In this equation, R_C is the critical radius of the interaction and τ_D is the intrinsic lifetime. When examining phonon involvement, the constant for energy transfer can be determined using the subsequent equation [14]:

$$C_{D\text{-}A}=\frac{6c{g}_{\mathrm{low}}^D}{{\left(2\pi \right)}^4{n}^2{g}_{\mathrm{up}}^D}{\displaystyle \sum _0^{\infty }{e}^{-\left(2\overline{n}+1\right)S_0}}\frac{S_0^m}{m!}{\left(\overline{n}+1\right)}^m{\displaystyle \int {\sigma }_{\mathrm{emis}}^D\left({\lambda }_m^{+}\right)}{\sigma }_{\mathrm{abs}}^A\left(\lambda \right)d\lambda$$

(8)

where c is the speed of light; n is the refractive index of the glass; and $g_{\mathrm{low}}^D$ and $g_{\mathrm{up}}^D$ are the simplicity of the lower and upper energy levels of the donor, respectively. ħω₀ is the maximum phonon energy (1077 cm⁻¹ in this paper), n = (1/e^ħω0/KT − 1) is the average phonon mode occupancy at temperature T, m is the number of phonons involved in the energy transfer, S₀ is the Huang Kun factor, which has a value of 0.31 for Er³⁺ ions, and ${\lambda }_m^{+}$ = (1/λ − mħω₀) is the m phonon emission corresponding to the wavelength.

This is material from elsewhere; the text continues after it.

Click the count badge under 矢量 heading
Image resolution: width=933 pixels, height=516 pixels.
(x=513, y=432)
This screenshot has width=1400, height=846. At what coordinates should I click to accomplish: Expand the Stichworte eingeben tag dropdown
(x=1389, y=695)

The energy transfer coefficients were analyzed by finding the TBBZ3 glass cross-retardation (CR) probability according to Equations (7) and (8). Figure 13 illustrates the emission and absorption cross-sections of Er³⁺:⁴I_9/2 + ⁴I_15/2→⁴I_13/2 + ⁴I_13/2, along with the m-phonon (m = 1) emission sidebands of the donor during the Er³⁺:⁴I_9/2→⁴I_13/2 transition. From the figure, it can be seen that the CR process of the prepared samples is a multi-phonon mechanism, with 0-phonon-assisted accounting for the majority (99.999%); this is a resonance process.

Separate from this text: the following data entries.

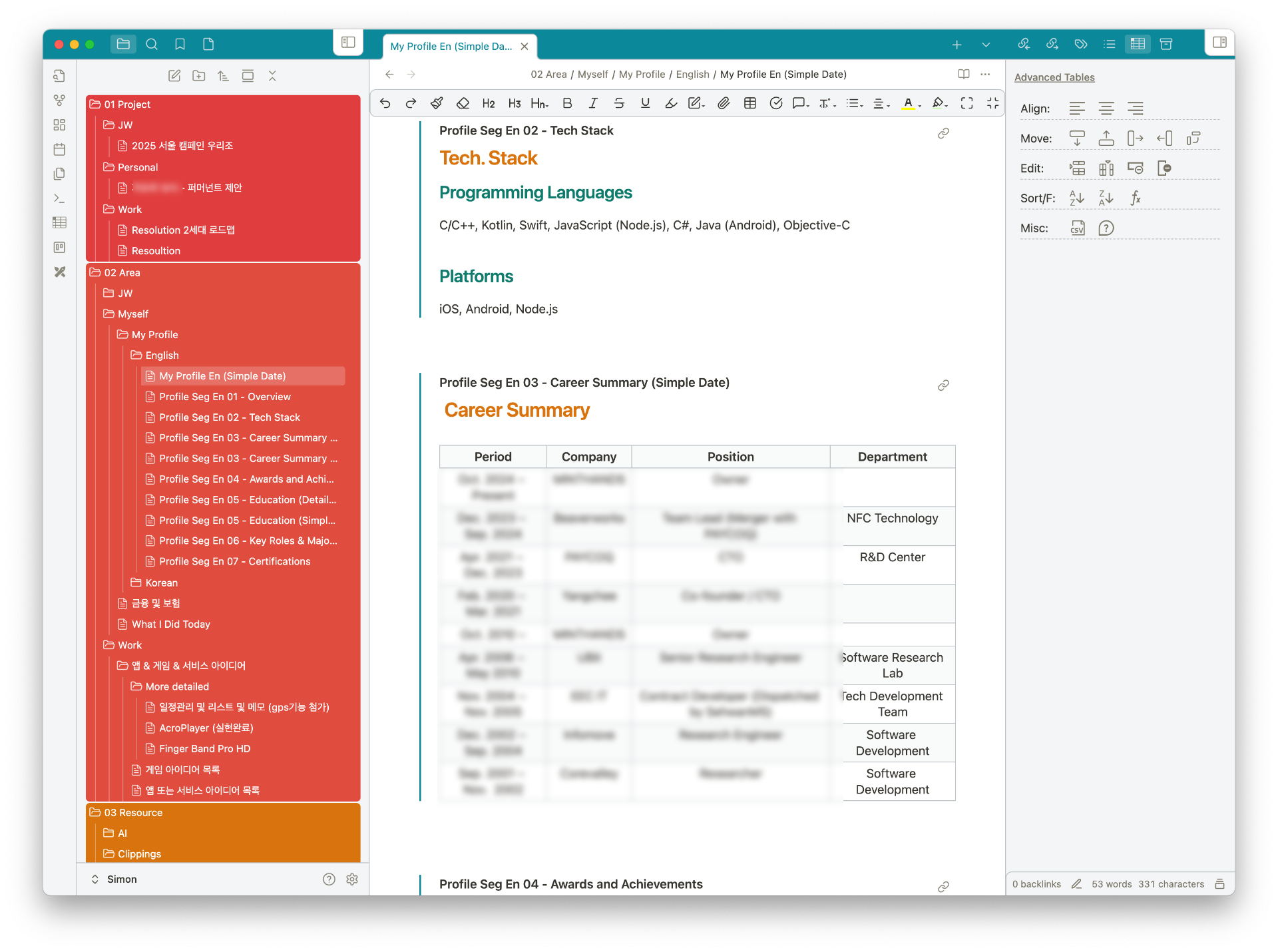Open the tab list chevron dropdown
1278x952 pixels.
(x=986, y=45)
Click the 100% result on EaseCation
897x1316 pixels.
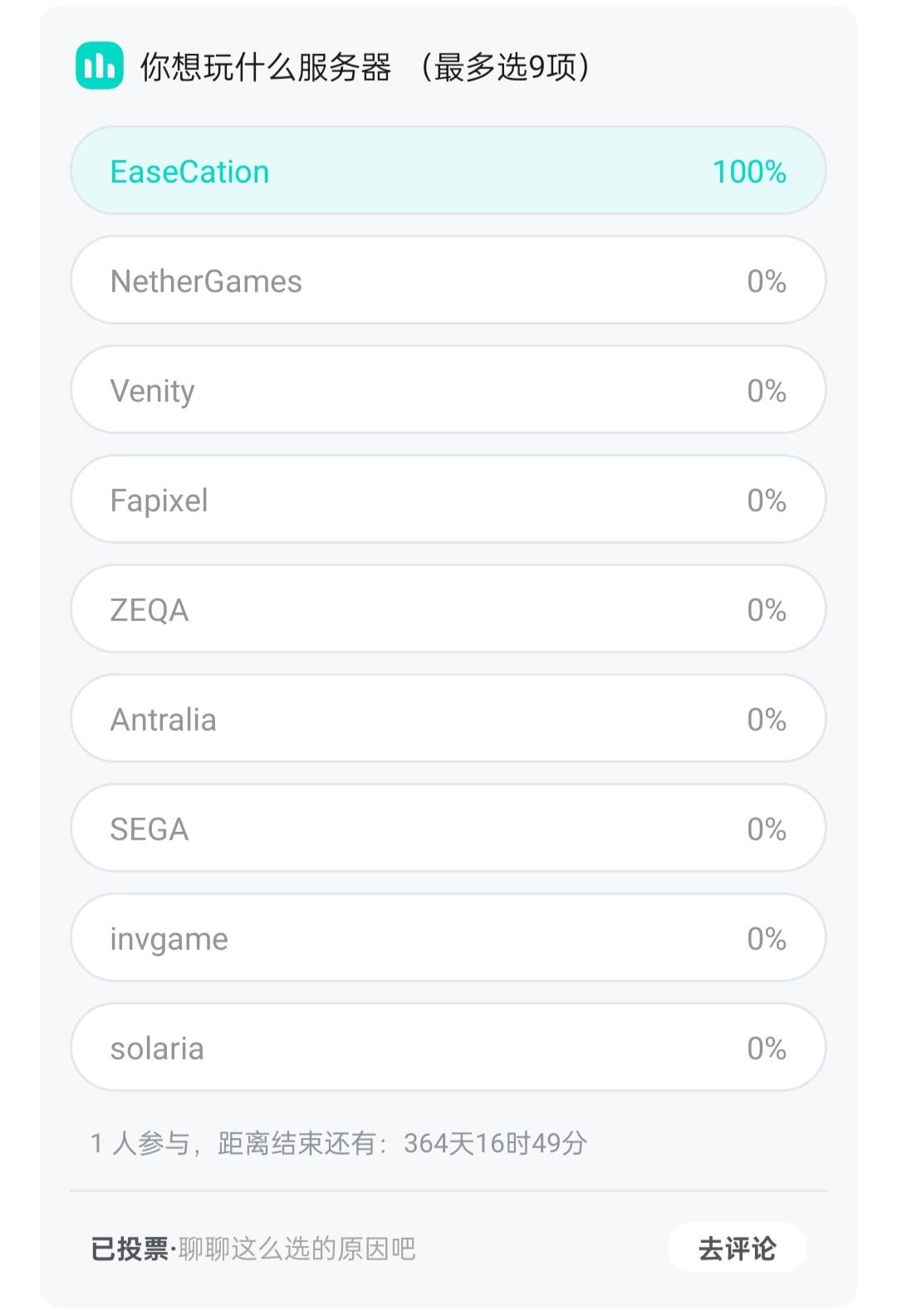[x=749, y=172]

Table 3. Micro-parameters of cross-relaxation processes of Er³⁺ in TBBZ3 glass.

Glass	ET	Phonon Number (N) and Contribution Radio (%)		Transfer Constant (10−40 cm6/s)
TBBZE3	CR	0	1	CD-A = 13.8
		99.999	0.001

shows the phonon number, probability share, and microscopic parameters of the CR process in TBBZ3 glass. The process has an energy transfer coefficient C_D-A of 13.8 × 10⁻⁴⁰ cm⁶/s and a favorable cross-chattering process, which enhances the luminescence of 1.55 μm.

4. Discussion

Er³⁺-doped TeO₂-Bi₂O₃-B₂O₃-ZnO glasses were prepared by melt quenching and characterized for their thermal stability, matrix structure, and spectral properties. The results show that the Er³⁺-doped bismuth tellurite glass has good thermal stability (ΔT of 128 °C) and low phonon energy (1077 cm⁻¹). The intensity parameters Ω_2,4,6 and other spectral parameters were obtained by Judd–Ofelt theoretical calculations. In this paper, TBBZ3 (Er³⁺ = 2%) glass was prepared to achieve a high spontaneous leaping chance A_rad (25 s⁻¹) at ⁴I_11/2→⁴I_13/2, as well as a high radiation lifetime τ (3.52 ms) at ⁴I_13/2→⁴I_15/2. The high-frequency band at 1077 cm⁻¹ leads to a topological transition, giving rise to a deep topological cage structure of [BO₃], [BO₄]. In addition, the TBBZ3 glass achieved the highest fluorescence emission intensity and bandwidth values when pumped at 808 nm, with an emission cross-section (σ_emi) of 9.12 × 10⁻²¹ cm². It also exhibited satisfactory gain performance at 1.55 μm (G_max of 6.17 cm⁻¹). Taken together, it shows that the Er³⁺-mono-doped TeO₂-Bi₂O₃-B₂O₃-ZnO glass has good prospects for applications in laser materials in the near-infrared region, which can be further explored in the future with the goal of lowering the phonon energy and reducing the probability of non-radiative leaps.

5. Conclusions

In this paper, Er³⁺-doped TeO₂-Bi₂O₃-B₂O₃-ZnO glasses were successfully prepared by melt quenching method. Testing revealed that the rare-earth-(Er³⁺)-doped bismuth tellurite glasses have more stable thermodynamic properties and lower maximum phonon energies. The calculated Ω_2,4,6 using J-O theory indicates that the samples have superior optical properties, a higher spontaneous radiation probability, and a longer radiation lifetime (⁴I_11/2→⁴I_13/2). Furthermore, the sample exhibits a broad fluorescence emission bandwidth and an emission cross-section (9.12 × 10–21 cm²) under 808 nm pump light excitation, and it also exhibited satisfactory gain performance at 1.55 μm (G_max of 6.17 cm⁻¹). Consequently, the Er³⁺-doped TeO₂-Bi₂O₃-B₂O₃-ZnO glass prepared in this study has the potential for significant applications in near-infrared materials.